Unlike large corporations that have massive IT departments and their own dedicated internet infrastructure that enables them to host their own web servers, small businesses have to rely on other methods in order to establish their online presence. The methods vary, but one such method that can be used is server co-location.
Colocation lets place your server on someone else’s rack, sharing their bandwidth. While this typically costs more than regular web hosting, it is still less expensive than getting a comparable amount of bandwidth on your own. Once your machine is setup and ready, you will have to take it, physically, to the location of the provider, which in turn provides your machine with bandwidth, power and an IP address.
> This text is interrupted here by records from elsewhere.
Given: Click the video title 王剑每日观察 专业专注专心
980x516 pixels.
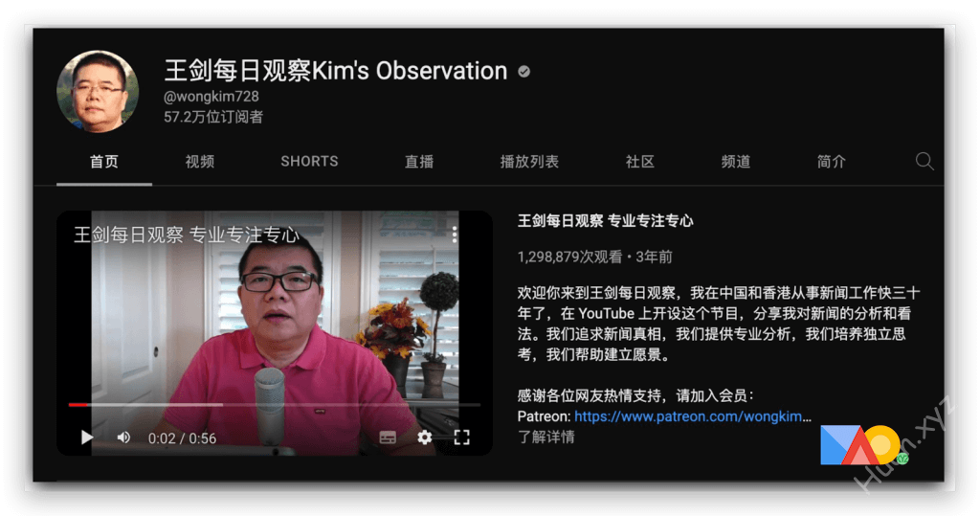Looking at the screenshot, I should 605,221.
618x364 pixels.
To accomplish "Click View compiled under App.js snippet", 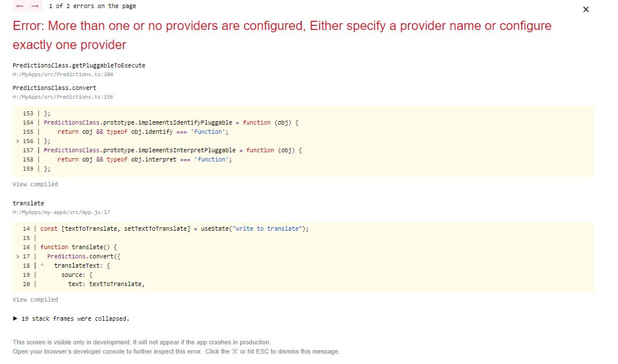I will (x=35, y=299).

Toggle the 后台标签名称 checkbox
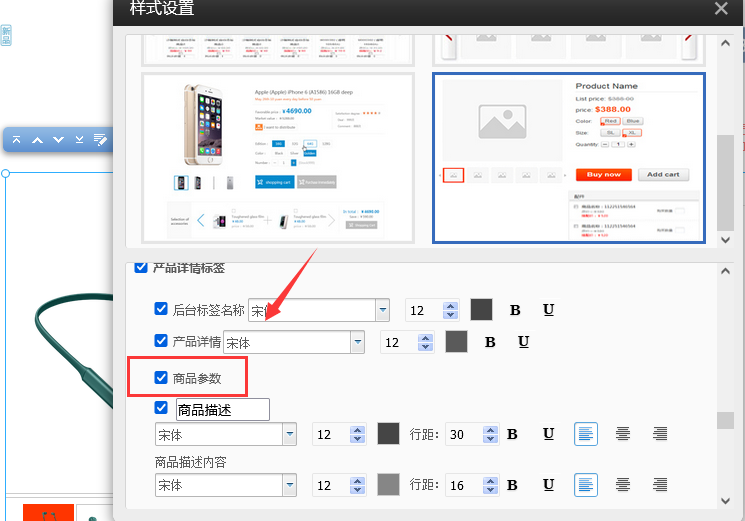(x=161, y=309)
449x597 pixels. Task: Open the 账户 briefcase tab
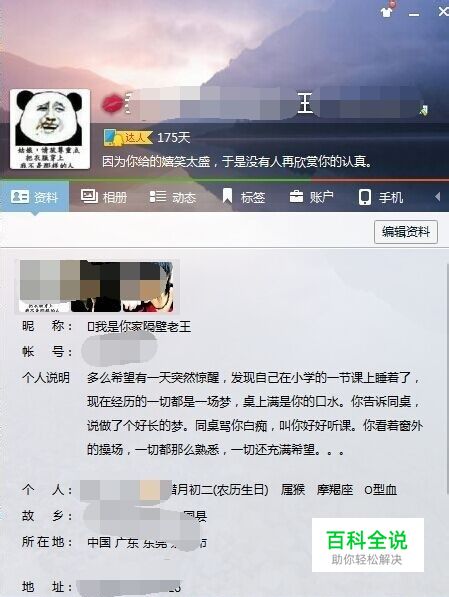tap(312, 197)
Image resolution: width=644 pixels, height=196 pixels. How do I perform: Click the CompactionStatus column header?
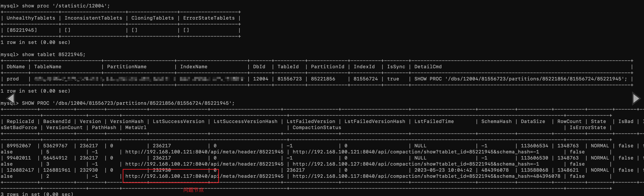317,128
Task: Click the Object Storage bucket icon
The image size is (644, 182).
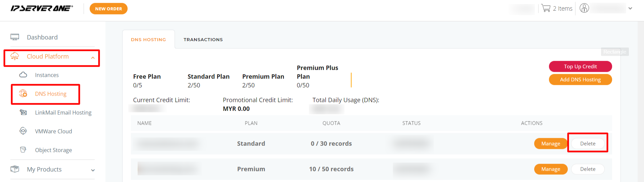Action: click(23, 149)
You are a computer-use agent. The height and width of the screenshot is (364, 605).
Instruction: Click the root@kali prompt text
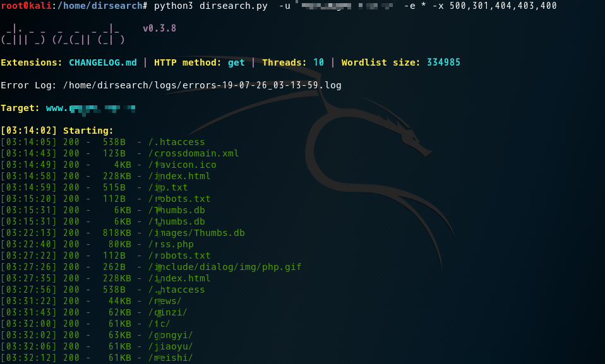(23, 6)
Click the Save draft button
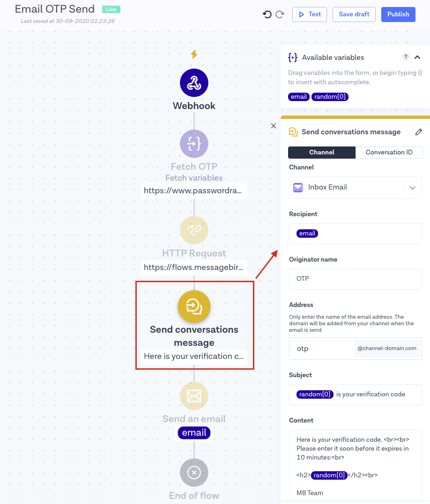Screen dimensions: 430x504 point(354,15)
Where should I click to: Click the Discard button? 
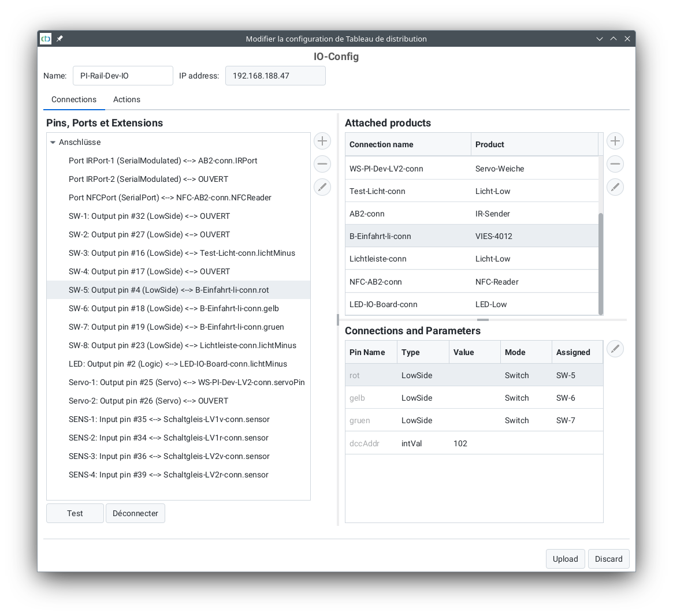tap(608, 559)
Using colocation as your method of generating an online presence has plenty of benefits, with the largest benefit being the lower cost involved compared to setting up your own bandwidth at your location. For the same price of having a business-level DSL line installed, about $200 per month, you can have an entire server available to you.
Some of the drawbacks to colocation include the price. If your site is more along the lines of a “hobby”, and not so much a business that requires massive amounts of bandwidth, you may want to consider a website through more cost-effective means, such as with a traditional web host. Additionally, prices for colocation services can fluctuate. Another downside is getting access to your hardware. With your server residing at another location, it may be challenging accessing it when it is not the normal hours for providers’ location.
Server co-location can be a great alternative for your business, so long as you can find one nearby and at the right price. If your business requires a great deal of bandwidth, this is definitely something you should check into. However, if your site does not have a need for large amounts of bandwidth, you should consider other, more cost-effective options.